Provided text:

Moderna is working on a booster for the fall that will target the Omicron variant, CEO Stéphane Bancel says
- Moderna CEO Stéphane Bancel said the company was working on a new booster for its coronavirus vaccine.
- The booster should be available this fall and will target the Omicron variant, he said.
- "We need to be careful to try to stay ahead of a virus and not behind the virus," he told CNBC.
Moderna CEO Stéphane Bancel on Monday said the company is working to develop a booster shot for its coronavirus vaccine that would work against the Omicron variant of the infectious disease.
The booster shot will soon enter clinical trials and is set for distribution this fall, Bancel said during an interview Monday morning on CNBC's "Squawk Box."
"We are discussing with public health leaders around the world to decide what we think is the best strategy for the potential booster for the fall of 2022," he said. "We believe it will contain Omicron."
He said Moderna was still deciding if the booster needed additional components.
"We need to be careful to try to stay ahead of a virus and not behind the virus," he added.
Pfizer CEO Albert Bourla also said on Monday that his company was working on a new shot that would be effective in fighting the Omicron variant.
"This vaccine will be ready in March," Bourla told CNBC.
The Omicron variant has driven a new global surge of COVID-19.

Entries supplied:

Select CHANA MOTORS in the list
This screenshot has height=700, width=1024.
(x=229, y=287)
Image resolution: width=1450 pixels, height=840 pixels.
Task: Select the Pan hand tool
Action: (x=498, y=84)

Apply what you read:
(A) According to the Moderna booster article, when did Pfizer CEO Albert Bourla say his company's new vaccine would be ready?
(B) Reproduce the stretch of the Moderna booster article from "The booster shot" through "Bourla told CNBC.".
(C) Write the next part of the Moderna booster article, picking up after its last sentence.

Answers for the exercise:
(A) In March.

(B)
The booster shot will soon enter clinical trials and is set for distribution this fall, Bancel said during an interview Monday morning on CNBC's "Squawk Box."
"We are discussing with public health leaders around the world to decide what we think is the best strategy for the potential booster for the fall of 2022," he said. "We believe it will contain Omicron."
He said Moderna was still deciding if the booster needed additional components.
"We need to be careful to try to stay ahead of a virus and not behind the virus," he added.
Pfizer CEO Albert Bourla also said on Monday that his company was working on a new shot that would be effective in fighting the Omicron variant.
"This vaccine will be ready in March," Bourla told CNBC.

(C)
As Insider's Marianne Guenot previously reported, data shows the vaccines are less effective in preventing Omicron transmission than with previous trains, like the Delta variant, but protection against hospitalization remains high.
A UK study of multiple vaccines showed that one dose of a COVID-19 vaccine reduced the likelihood of hospitalization by 52% compared to those who weren't vaccinated at all. Two doses of a vaccine reduced hospitalization by 72% and three doses reduced it by 88% compared with unvaccinated individuals, Insider reported.
Bancel told CNBC on Monday that Moderna had reached agreements with several countries, including the United Kingdom, South Korea, and Switzerland, to provide booster doses for the fall. He said the company could supply between 2 and 3 billion booster doses this year.
While the Omicron variant appears to cause a more mild infection than other strains of the coronavirus, World Health Organization Director-General Tedros Adhanom Ghebreyesus warned against classifying the disease as "mild."
"Just like previous variants, Omicron is hospitalizing people, and it is killing people," he said.
The latest estimates from the US Centers for Disease Control and Prevention say the Omicron variant accounts for about 95% of all current COVID-19 cases reported in the country.